Ryan Remiorz Ryan Remiorz / La Presse Canadienne

MONTRÉAL — On se souvenait de Marlon B. Wright vendredi comme d’un boxeur mi-moyen prometteur qui est finalement devenu l’un des plus grands arbitres de boxe du Canada.

L’homme de 51 ans est décédé jeudi soir à l’hôpital Sacré-Coeur, entouré de sa famille, a confirmé Michel Hamelin, directeur de la Commission des sports de combat à la Régie des alcools, des courses et des jeux.

Né en Jamaïque, Wright a grandi à Montréal. Il souffrait d’un mélanome, une forme cancer de la peau, depuis 2014, mais il a travaillé aussi récemment que le 24 février dernier, alors qu’il était le troisième homme dans le ring entre l’ex-champion de super moyens Lucian Bute et Eleider Alvarez, au Centre Vidéotron de Québec.

Wright a été l’arbitre de certains des plus gros combats des quelque 20 dernières années, notamment la victoire en combat d’unification des poids moyens de Gennady Golovkin face à Kell Brook, à Londres, en septembre dernier, ainsi que lors du combat de championnat du monde des moyens entre David Lemieux et Hassan N’Dam, à Montréal, en 2015.

Il a officié des combats de championnat en Europe, en Asie et en Amérique du Nord, mais également sur des cartes de boxe — petites et grandes — partout au Québec.

«C’est une lourde perte, a déclaré Hamelin. Il va beaucoup nous manquer.»

Pluisuers boxeurs, dont Bute, Lemieux et le champion des mi-lourds du World Boxing Council Adonis Stevenson ont offert leurs condoléances sur les réseaux sociaux.

Malgré ces bons mots, plusieurs se rappelleront de Wright en raison d’une décision controversée, en 2008 à Montréal. Bute avait alors conservé sa ceinture de l’International Boxing Federation même si Librado Andrade lui avait passé le K.-O. dans les derniers moments du combat. Wright a arrêté son décompte à mi-chemin afin d’ordonner à Andrade de regagner le coin neutre. Ce que ses critiques ont qualifié de long compte a donné le temps à Bute de se relever avant le dernier son de cloche pour remporter une victoire par décision dans ce combat au cours duquel il avait dominé les 10 premiers rounds.

Les gestes de Wright, alors que le combat était télévisé aux États-Unis, ont été sévèrement critiqués par plusieurs amateurs et journalistes. Certains l’avaient même surnommé Marlon B. Wrong.

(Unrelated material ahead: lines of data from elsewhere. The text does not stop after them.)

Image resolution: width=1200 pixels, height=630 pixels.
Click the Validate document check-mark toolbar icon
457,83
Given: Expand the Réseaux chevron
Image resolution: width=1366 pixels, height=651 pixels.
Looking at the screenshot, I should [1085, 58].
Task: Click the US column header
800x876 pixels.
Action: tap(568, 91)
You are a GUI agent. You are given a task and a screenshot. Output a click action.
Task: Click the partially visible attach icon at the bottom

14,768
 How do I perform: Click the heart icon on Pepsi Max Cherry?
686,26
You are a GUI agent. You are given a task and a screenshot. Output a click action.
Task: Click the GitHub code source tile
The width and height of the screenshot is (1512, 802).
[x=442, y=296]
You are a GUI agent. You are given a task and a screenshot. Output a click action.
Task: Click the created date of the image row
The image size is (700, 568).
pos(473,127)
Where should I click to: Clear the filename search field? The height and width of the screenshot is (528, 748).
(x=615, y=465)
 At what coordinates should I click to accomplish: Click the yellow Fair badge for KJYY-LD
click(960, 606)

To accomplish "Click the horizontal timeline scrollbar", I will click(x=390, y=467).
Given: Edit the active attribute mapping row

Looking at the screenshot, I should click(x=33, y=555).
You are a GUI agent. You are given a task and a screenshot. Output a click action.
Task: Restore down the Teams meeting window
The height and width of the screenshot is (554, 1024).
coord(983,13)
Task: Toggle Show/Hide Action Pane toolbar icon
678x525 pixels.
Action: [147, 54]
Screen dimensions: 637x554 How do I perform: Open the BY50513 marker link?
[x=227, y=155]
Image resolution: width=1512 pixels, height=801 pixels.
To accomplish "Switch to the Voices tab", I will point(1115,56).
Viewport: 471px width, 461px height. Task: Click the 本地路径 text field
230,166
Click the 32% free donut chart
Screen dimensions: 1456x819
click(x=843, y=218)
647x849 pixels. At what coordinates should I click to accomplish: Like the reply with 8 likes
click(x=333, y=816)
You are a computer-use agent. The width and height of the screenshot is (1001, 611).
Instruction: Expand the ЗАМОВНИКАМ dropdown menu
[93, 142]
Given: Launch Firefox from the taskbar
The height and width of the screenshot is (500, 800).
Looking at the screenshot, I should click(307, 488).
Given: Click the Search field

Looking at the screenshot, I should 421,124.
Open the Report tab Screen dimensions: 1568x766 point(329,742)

«Il avait bien agi, a noté Hamelin. Il a suivi le livre à la lettre. À mon avis, il a pris la bonne décision. C’est difficile la boxe, puisque lorsque vous êtes impliqué dans une histoire controversée comme celle-là, elle vous suit toute votre vie.»

«Ce combat l’avait marqué pour le reste de sa carrière et l’avait empêché de progresser plus rapidement vers de gros combats. Mais à mes yeux, il était l’un des meilleurs arbitres que j’aie jamais vus, a déclaré l’entraîneur, soigneur et commentateur Russ Anber. J’ai toujours pensé qu’il avait sa place parmi les meilleurs de la profession.»

Anber a été l’entraîneur du jeune Wright, alors âgé de 12 ans, au Club de boxe olympique de Montréal, dans les années 1980. Wright a fait le saut chez les professionnels en 1983, compilant une fiche de 10-1, tous des combats livrés au Québec. Il a gagné son dernier combat en 1992, face à Alain Boismenu.

Selon Anber, Wright aurait pu aller loin, mais il n’avait pas de gérant prêt à le faire boxer à l’étranger, comme Anber a fait avec deux autres boxeurs d’origine jamaïcaine, Otis et Howard Grant.

«Il est l’un des trois boxeurs à nous avoir battus, mon frère et moi, chez les amateurs, s’est rappelé Otis, champion du monde des moyens de la WBO dans les années 1990. Il n’a pas brillé chez les professionnels, mais quand il s’est tourné vers l’arbitrage, il a excellé.»

Howard était l’entraîneur d’Andrade lors du combat contre Bute. Il a encaissé une suspension de six mois pour avoir bousculé Wright après le combat.

«J’ai perdu mon sang-froid, a dit Howard. Je me suis excusé auprès de lui par la suite.

«Nous étions amis. Nous avons perdu l’un des grands ambassadeurs de notre sport. Je suis heureux qu’il ne souffre plus. Il ne l’a pas eu facile au cours des derniers mois.»

Wright laisse dans le deuil une fille et un garçon.

Note aux lecteurs: Version corrigée. La dernière victoire de Wright en 1992 était contre Alain Boismenu et non Alain Bonnamie.